Literature DB >> 34093932

Adult-onset mitochondrial encephalomyopathy, lactic acidosis and stroke-like episodes (MELAS) syndrome with progressive sensorineural hearing loss: A case report.

T M Trang1, P C Chien2, B T Dung1, N T H Thu1, N T T Truc3, V N C Khang1.   

Abstract

Mitochondrial encephalomyopathy, lactic acidosis, and stroke-like episodes (MELAS) syndrome is one of the most common maternally inherited mitochondrial disorders, with no specific treatment available. We report a case of a 34-year-old female in whom symptoms of MELAS were initially misdiagnosed as herpes simplex encephalitis (HSE). Her clinical course was marked by an acute episode of consciousness disturbance with newly developed lesions on brain MRI five years after disease onset and followed by progressive sensorineural hearing loss. Brain imaging sequences throughout the seven years of her illness are presented. The final diagnosis of MELAS syndrome was confirmed by m.3243A>G mitochondrial mutation. In conclusion, understanding the overlapping imaging features between MELAS syndrome and other mimickers, such as HSE or ischemic stroke, is crucial to help establish early diagnosis and initiate appropriate treatment.
© 2021 The Authors. Published by Elsevier Inc. on behalf of University of Washington.

Entities:  

Keywords:  Herpes Simplex Encephalopathy; MELAS; Magnetic Resonance Imaging; Mitochondrial Encephalomyopathy

Year:  2021        PMID: 34093932      PMCID: PMC8166901          DOI: 10.1016/j.radcr.2021.04.049

Source DB:  PubMed          Journal:  Radiol Case Rep        ISSN: 1930-0433


Introduction

Mitochondrial encephalomyopathy, lactic acidosis, and stroke-like episodes (MELAS) syndrome is a multisystem disorder with extensive phenotypic variability. Its clinical manifestations include stroke-like episodes, focal or generalized seizures, recurrent migraine-like headaches, vomiting, short stature, hearing loss, and muscle weakness. The most common mutation associated with MELAS syndrome is the m.3243A>G in the MT-TL1 (mitochondrially encoded tRNA leucine 1) gene [6].

Case report

A 34-year-old right-handed woman was hospitalized three times due to headache, vomiting, abnormal behavior, seizures with no fever. Her birth, child development and early adulthood were unremarkable. She had been a general practitioner with short stature as compared with her siblings and no prior medical conditions. The patient first presented with symptoms of consciousness disturbance, seizure and vomiting at the age of 27 (2013), she was admitted to a different hospital. During this episode, her lumbar puncture results were lost. Her brain images, including computed tomography (CT) and magnetic resonance imaging (MRI), are shown in Fig. 1 and 2, respectively. She was diagnosed with herpes simplex encephalitis (HSE). After discharge, while other symptoms resolved, her communication became mildly impaired, evidenced by slower reaction speed. She was still independent in activities of daily living and continued work as a doctor.
Fig. 1

Brain CT scan on first admission. Arrows indicate hyperintense signal involving bilateral basal ganglia, likely calcification.

Fig. 2

Brain MRI findings. Fluid-attenuated inversion recovery (FLAIR), diffusion weighted imaging (DWI), and apparent diffusion coefficient (ADC) images at three presentations. FLAIR images demonstrate hyperintense edema in the left and then right temporal and occipital lobes. These do not correspond to any vascular territory and appear as local mass effect (arrowheads, 2018) and subsequently old lesions with partial encephalomalacia (green arrow, 2020). DWI shows hyperintense cortical areas of restricted diffusion that are hypointense on ADC (yellow arrow), and subcortical vasogenic edema that is hyperintense on ADC (red arrows). (Color version of figure is available online)

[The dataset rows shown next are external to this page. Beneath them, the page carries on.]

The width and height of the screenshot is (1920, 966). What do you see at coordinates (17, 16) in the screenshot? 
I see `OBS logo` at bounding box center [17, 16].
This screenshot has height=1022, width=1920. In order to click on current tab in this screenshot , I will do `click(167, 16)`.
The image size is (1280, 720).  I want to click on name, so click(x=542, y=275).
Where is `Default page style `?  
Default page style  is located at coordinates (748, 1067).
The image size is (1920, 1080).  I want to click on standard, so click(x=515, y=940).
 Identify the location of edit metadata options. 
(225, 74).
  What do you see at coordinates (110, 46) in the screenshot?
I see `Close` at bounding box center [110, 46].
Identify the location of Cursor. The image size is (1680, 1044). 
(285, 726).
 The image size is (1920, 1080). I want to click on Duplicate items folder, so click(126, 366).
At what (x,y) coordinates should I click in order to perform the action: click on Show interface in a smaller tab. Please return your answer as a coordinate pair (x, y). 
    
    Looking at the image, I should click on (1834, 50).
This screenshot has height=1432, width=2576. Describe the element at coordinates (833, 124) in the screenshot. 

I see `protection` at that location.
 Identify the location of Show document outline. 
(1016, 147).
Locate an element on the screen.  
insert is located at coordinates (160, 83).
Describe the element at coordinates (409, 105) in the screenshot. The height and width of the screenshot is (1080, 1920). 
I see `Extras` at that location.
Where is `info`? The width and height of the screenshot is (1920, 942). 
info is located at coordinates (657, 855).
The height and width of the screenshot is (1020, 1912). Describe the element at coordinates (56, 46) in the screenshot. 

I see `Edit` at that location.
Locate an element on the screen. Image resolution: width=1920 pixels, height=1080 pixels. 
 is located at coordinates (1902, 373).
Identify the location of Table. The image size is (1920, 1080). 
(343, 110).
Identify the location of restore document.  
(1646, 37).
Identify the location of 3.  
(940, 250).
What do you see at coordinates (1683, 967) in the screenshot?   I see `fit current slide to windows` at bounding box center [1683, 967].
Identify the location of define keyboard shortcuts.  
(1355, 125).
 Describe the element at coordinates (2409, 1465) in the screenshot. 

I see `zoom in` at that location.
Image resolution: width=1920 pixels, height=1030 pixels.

Brain CT scan on first admission. Arrows indicate hyperintense signal involving bilateral basal ganglia, likely calcification. Brain MRI findings. Fluid-attenuated inversion recovery (FLAIR), diffusion weighted imaging (DWI), and apparent diffusion coefficient (ADC) images at three presentations. FLAIR images demonstrate hyperintense edema in the left and then right temporal and occipital lobes. These do not correspond to any vascular territory and appear as local mass effect (arrowheads, 2018) and subsequently old lesions with partial encephalomalacia (green arrow, 2020). DWI shows hyperintense cortical areas of restricted diffusion that are hypointense on ADC (yellow arrow), and subcortical vasogenic edema that is hyperintense on ADC (red arrows). (Color version of figure is available online) Five years later (2018), at the age of 32, the patient was admitted to our hospital because of similar symptoms. Routine laboratory tests included complete blood count, liver and kidney function tests, electrolytes, glycemia, thyroid function tests, and were all normal. MRI of the brain was obtained (Fig. 2, 3) and revealed new lesions in the right temporal and occipital lobes. Cerebrospinal fluid (CSF) analyses were normal except for increased lactate levels (4 mmol/L, normal range 1.1-2.4 mmol/L). Tests for herpes simplex, cytomegalovirus, tuberculosis, bacteria and fungi in CSF were negative, as were tests for Japanese encephalitis virus, human immunodeficiency virus (HIV) and syphilis. Antinuclear Antibody (ANA) and anti-dsDNA were negative. To investigate whether paraneoplastic or autoimmune encephalitis was possible, CT scan of the chest and abdomen was performed and came back normal. Paraneoplastic antineuronal serum antibodies (Anti-NMDAR antibody, Anti-Yo, Anti-Hu, Anti-Ri, Anti-Amphiphysin, Anti-Ma2 antibody, Anti-CV2 (CRMP5) antibody, anti-GAD antibody) also turned out negative. Serum test for HSV IgG antibody was positive while IgM antibody was absent. An electroencephalography (EEG) study showed slow waves in the right temporal lobe and no epileptiform discharges. Again, she was diagnosed with recurrent HSE and treated with acyclovir and corticosteroid. This hospitalization was followed by 2 years of progressive dementia, progressive hearing loss, but no seizure.
Fig. 3

Cerebellar atrophy, a common neurological manifestation in mitochondrial disorders. Axial and coronal T1 and T2 images show signs of cerebellar atrophy: reduction in cerebellar volume, enlargement of the fourth ventricle (yellow arrow) and sulci and cisterna magna (red arrows). (Color version of figure is available online)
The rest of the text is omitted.